One can add and subtract from the selection using combinations of ctrl, alt and shift keys (or the mac equivalents). If you flick the tool off the edges of the document, the view will scroll and the scroll speed is adjustable in preferences IIRC. If you are working on something complex or need to go get lunch etc, an easy way to save the selection is to create a temporary layer and flood-fill it with black. You can recall the selection by ctrl clicking the layer and then hiding it so you can see. Once I have the whole thing set up, I save the mask as a (alpha) channel.
Depending on your desired use, the selection can be converted to a path etc.
The polygonal tool works better than magnet, magic and free-form tools IMO, and it buffers shaky hands. I rarely use brush tools for masks.
ADDED
If you ctrl+click a layer's thumbnail image in the Layers Palette you will get a selection that conforms to the transparency (alpha) of the layer in some manner (if there are no transparent portions, you wind up with a selection the same size as the document).

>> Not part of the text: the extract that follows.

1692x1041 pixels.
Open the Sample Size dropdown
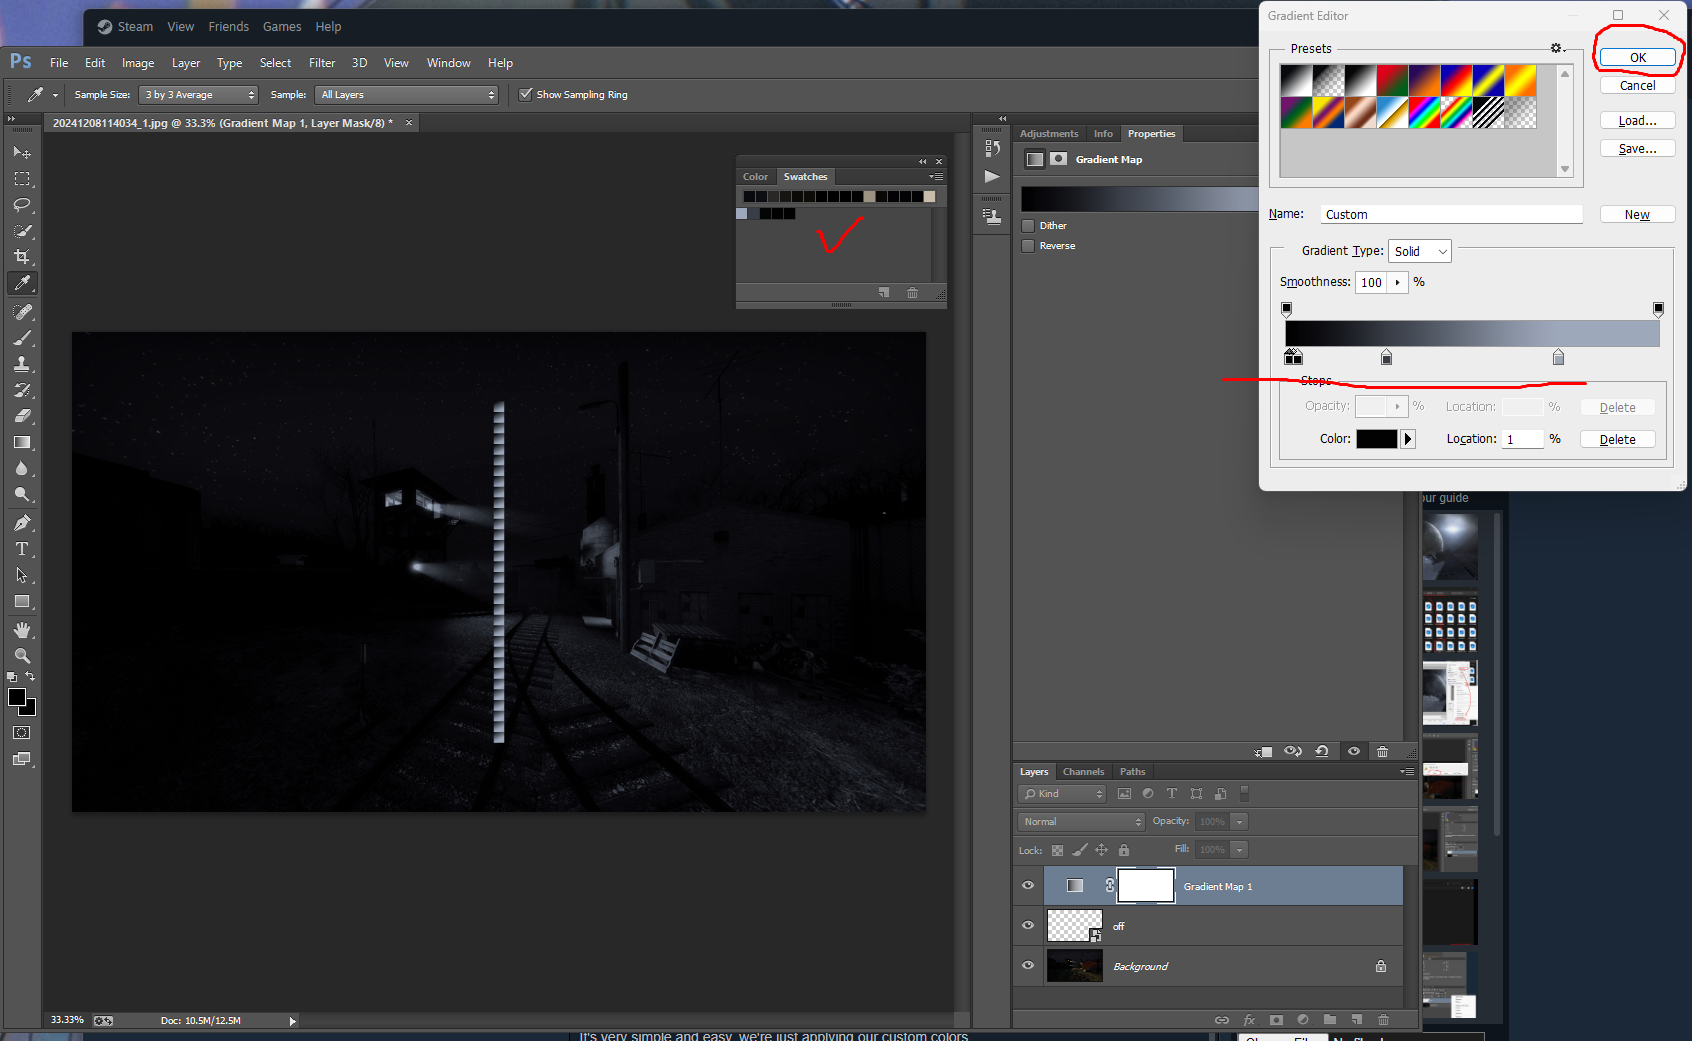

Experiment a little: make 2 new layers, make a rectangular selection, fill it with black. repeat on the second layer (but move the selection box). Deselect. Now ctrl+click the thumbnail image of the layer in the layers palette, then hold ctrl+shift and hover the mouse over the thumbnail of the second unselected layer. The mouse icon turns to a box with a plus in it. If you click on the thumbnail, you will be adding to the selection.
ctrl+alt "= subtract"; ctrl+alt+shift = ??profit?? (XOR or something)
My primary use for this is to mask off an area of a photo for printing purposes. An alpha channel is a way to save the mask in a non-destructive way. When I place it in layout software, I see the full photo, then I set a clipping path or mask within the layout software, referencing the alpha channel as the source to use. The primary advantage of this method is that the "background color" can be set in software and need not be known at the masking stage. If you are merely using "white out" on the original image, you will need to mask it again if you want to reuse it on black and you certainly will never be able to add back in the top of Grandmom's head you accidentally painted over...
I am working within a long-maintained library of images and I usually save them as CMYK TIFF with alpha (when applicable) mainly because TIFF is software agnostic.
I would only finalize the alpha and save the tiff at the end. Until then I would work with layer and PSD files (and save that source so I can return to it if needed).
Note that I use alphas a lot because of the nature of items I work with (photos of artifacts). I have had some printers complain they aren't paths and for them I make adjustments, but the paths are often too "squirrely" and clip off too much. Too many alpha channels being used as clipping paths in a single document can/will cause problems when "RIPing" plates/separations.